Conversationally (here at the conference), the importance of that Resolution is that it offers support for parishes/dioceses that want to know they belong to a Communion in which it is taught that marriage is between a man and a woman, and that sexual activity outside of such marriage is a sin. And for some such Anglican churches this is doubly important if they are not to be derided by Muslim opponents.

But also, conversationally (for me, mostly seen in social media comments), for many Anglicans, especially in Scotland, Wales, Canada, TEC, ACANZP, and the Church of England, Resolution 1.10’s existence is unwanted and any sense that it is re-affirmed is excruciatingly painful. Churches in such countries are experiencing a different form of derision for being out of step with changes in social mores and civic laws.

So, we had an intervention by Archbishop Welby—two actually. First, he sent a letter to all of us early afternoon, and then, in the session on Human Dignity, he spoke at length—in a brilliant speech in which he attempted to steer the Communion-as-represented-by-the-bishops between the two approaches to 1.10 outlined above.

See here for the speech and for a link to the letter.

Most of the conferees gave ++Justin a standing ovation at the end of the speech. I was one of those who stood.

We then (in our small groups) discussed the Human Dignity paper, with opportunity for notes made to be fed back to the conference organisers. Obviously, what is said in such a group stays in the group, but the group I was in had an extraordinarily respectful discussion despite our differences in views.

We did not vote on the Human Dignity “Call” paper. We did not voice anything, not even (as per other Calls), selected groups giving two minutes of feedback. Instead we stood in silence and offered our discussions to God in prayer.

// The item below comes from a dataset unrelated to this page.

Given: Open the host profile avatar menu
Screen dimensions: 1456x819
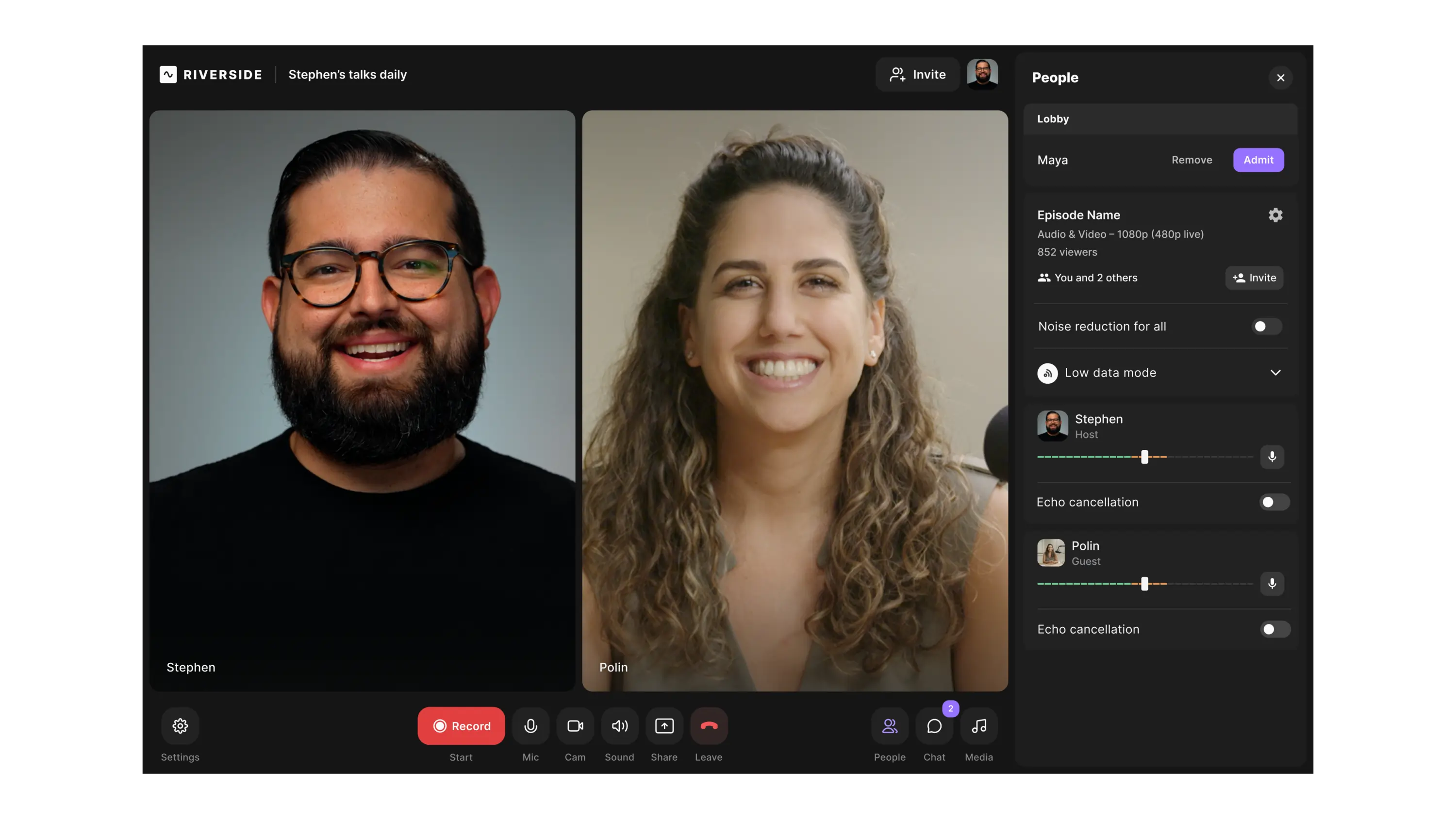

What has been decided? I would say—that is, I am giving my interpretation of today, in which no formal vote was held by the conference— that the following are the effective decisions or outcomes or situations out of today: – the Archbishop’s letter and speech, response to the speech, discussion of the Human Dignity paper:

  • Lambeth Resolution 1.10 (1998) remains in existence as the most recent formal decision of an Instrument of Communion concerning marriage and human sexuality; and it remains a decision that any Anglican province can choose to point to as its standard for teaching and for behaviour, as, in fact, most Anglican provinces do.
  • No province not conforming to 1.10 will be disciplined by the ABC (imagining, which he himself does not, that he had such power of discipline).
  • Recognition has been given explicitly by Archbishop Welby as an Instrument of Communion (and tacitly by the Lambeth Conference as another Instrument) that social context is very important to provinces when deciding about marriage and human sexuality, not least because derision for a church can arise in a social context if a church is mismatched with that context. Although ++Justin Welby did not mention this passage, Titus 2:5b (Then the gospel will not be brought into disrepute) springs to my mind.

Is this the end of the matter? Almost certainly not. I would expect a response from the Global South Fellowship of Anglicans soon (but am not prepared to predict what that response will be).

Somewhat tentatively, it is possible that today marks a moment in Anglican Communion history in which we have formally recognised that we are a Communion with plural understandings on marriage and human sexuality.

How does all this relate to the Diocese of Christchurch? Briefly, I see nothing in today’s events and outcomes which changes our situation. We are a Diocese in which there is a range of views on marriage and human sexuality. That range of views mirrors the range of views present among the bishops gathered here, and across the provinces of the Anglican Communion.

Tomorrow (Wednesday), the Lambeth Conference actually goes by bus to Lambeth Palace in London. There are over 1000 bishops and spouses so there will be quite a few buses!